= Beginning of Section =

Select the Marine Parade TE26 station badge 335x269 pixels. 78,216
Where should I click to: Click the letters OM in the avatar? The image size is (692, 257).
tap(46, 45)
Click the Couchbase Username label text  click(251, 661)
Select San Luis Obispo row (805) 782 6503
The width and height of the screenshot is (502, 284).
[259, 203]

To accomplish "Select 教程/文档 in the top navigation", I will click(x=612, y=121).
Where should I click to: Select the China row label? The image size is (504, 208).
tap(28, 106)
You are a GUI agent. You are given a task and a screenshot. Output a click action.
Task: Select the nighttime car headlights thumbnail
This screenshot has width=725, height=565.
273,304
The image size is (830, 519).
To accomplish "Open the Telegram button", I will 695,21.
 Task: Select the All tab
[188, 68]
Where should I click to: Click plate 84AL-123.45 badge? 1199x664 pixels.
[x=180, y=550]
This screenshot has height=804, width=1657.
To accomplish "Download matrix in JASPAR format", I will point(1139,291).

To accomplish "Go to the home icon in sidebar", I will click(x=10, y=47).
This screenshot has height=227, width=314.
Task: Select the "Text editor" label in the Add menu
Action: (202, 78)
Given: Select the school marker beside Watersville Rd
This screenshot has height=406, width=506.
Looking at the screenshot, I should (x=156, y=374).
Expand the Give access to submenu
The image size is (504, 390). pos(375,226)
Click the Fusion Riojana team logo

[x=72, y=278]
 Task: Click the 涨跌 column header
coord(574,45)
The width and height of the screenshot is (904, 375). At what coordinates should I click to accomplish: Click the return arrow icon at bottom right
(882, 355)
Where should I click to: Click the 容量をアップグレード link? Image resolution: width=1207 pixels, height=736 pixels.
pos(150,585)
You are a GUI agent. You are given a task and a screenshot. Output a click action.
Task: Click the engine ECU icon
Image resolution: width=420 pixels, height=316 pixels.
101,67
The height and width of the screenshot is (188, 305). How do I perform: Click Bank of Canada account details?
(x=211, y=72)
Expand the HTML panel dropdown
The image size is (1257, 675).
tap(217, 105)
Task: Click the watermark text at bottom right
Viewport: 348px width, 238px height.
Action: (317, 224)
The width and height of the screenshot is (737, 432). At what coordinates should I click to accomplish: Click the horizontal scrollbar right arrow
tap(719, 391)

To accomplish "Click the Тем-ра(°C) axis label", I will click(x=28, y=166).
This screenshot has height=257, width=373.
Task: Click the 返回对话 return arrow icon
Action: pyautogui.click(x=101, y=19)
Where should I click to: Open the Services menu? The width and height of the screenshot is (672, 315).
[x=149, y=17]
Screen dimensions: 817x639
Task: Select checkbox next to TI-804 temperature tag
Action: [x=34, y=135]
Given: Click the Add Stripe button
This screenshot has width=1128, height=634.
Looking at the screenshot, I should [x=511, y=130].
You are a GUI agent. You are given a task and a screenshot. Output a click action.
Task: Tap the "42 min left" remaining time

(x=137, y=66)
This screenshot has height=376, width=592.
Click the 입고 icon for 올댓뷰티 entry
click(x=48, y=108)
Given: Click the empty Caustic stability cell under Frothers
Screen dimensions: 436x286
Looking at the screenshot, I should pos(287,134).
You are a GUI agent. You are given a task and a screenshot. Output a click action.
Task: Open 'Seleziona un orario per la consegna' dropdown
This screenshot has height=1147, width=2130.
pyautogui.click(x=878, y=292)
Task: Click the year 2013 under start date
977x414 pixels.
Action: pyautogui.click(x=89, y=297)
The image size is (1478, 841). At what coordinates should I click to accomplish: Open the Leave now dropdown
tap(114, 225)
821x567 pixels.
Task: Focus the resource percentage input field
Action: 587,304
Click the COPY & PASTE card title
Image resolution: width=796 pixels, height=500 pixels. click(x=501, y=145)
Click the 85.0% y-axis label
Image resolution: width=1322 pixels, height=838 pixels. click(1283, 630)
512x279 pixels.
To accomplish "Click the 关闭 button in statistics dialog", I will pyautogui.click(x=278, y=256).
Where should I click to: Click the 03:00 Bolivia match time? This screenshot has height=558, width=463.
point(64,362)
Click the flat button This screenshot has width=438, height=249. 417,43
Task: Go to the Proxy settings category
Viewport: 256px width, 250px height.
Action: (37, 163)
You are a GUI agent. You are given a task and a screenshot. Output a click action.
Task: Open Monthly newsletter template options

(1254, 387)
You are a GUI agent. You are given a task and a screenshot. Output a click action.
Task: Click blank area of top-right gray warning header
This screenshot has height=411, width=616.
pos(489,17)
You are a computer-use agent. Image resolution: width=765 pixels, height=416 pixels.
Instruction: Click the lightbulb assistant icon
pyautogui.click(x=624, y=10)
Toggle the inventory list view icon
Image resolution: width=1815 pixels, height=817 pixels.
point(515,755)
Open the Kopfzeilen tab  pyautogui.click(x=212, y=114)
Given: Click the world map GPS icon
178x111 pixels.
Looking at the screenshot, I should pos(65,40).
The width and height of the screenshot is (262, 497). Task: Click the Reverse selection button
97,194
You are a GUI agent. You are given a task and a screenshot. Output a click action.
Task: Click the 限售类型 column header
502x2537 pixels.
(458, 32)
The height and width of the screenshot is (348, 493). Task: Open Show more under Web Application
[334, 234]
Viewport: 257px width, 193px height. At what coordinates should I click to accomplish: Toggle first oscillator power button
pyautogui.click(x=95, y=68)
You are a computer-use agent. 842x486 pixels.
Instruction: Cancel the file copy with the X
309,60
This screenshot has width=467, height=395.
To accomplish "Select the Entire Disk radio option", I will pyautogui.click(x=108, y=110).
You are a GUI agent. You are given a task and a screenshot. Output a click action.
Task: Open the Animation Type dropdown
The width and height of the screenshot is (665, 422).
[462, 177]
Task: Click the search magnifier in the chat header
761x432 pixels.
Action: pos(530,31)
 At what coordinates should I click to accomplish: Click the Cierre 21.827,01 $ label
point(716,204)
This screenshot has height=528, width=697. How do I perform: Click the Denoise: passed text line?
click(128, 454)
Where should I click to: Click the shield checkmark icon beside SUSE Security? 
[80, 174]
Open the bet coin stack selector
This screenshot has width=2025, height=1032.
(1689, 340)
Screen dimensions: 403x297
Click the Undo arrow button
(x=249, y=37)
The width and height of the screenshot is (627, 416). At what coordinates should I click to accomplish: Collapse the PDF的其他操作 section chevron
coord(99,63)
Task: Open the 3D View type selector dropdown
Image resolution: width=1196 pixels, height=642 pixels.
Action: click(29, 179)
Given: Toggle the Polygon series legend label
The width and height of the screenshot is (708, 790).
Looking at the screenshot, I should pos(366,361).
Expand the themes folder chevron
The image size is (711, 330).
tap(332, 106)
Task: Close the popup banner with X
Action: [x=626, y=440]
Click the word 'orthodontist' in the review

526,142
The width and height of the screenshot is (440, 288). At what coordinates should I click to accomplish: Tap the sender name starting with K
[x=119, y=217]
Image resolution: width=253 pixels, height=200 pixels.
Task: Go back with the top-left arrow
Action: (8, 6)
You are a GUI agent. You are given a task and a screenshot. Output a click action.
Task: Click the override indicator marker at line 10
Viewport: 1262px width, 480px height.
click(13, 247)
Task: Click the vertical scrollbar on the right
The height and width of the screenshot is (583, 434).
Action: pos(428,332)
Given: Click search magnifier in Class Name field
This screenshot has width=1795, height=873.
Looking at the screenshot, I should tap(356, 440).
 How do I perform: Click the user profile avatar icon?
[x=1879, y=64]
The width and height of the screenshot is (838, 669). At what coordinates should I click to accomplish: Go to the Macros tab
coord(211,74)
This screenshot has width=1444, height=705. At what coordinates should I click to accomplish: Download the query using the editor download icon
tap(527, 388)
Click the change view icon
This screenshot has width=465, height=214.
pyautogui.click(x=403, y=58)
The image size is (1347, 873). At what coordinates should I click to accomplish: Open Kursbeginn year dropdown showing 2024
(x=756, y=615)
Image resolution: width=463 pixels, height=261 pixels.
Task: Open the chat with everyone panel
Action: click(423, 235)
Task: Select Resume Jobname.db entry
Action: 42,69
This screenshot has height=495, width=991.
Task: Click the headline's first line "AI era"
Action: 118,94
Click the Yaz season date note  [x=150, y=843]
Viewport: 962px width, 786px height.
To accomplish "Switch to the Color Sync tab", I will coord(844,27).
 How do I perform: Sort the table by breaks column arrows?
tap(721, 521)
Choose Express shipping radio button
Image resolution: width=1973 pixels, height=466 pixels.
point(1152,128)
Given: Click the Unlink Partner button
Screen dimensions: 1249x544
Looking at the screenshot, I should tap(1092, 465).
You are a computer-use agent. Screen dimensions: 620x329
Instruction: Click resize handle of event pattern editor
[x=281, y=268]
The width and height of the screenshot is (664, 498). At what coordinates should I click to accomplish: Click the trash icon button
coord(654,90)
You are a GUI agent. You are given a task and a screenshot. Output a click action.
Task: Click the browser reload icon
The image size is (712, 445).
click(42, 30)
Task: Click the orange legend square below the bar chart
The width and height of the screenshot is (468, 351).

= End of Section =

Sift the data above for lines with "magnifier", then copy each one.

Task: Click the search magnifier in the chat header
Given: Click search magnifier in Class Name field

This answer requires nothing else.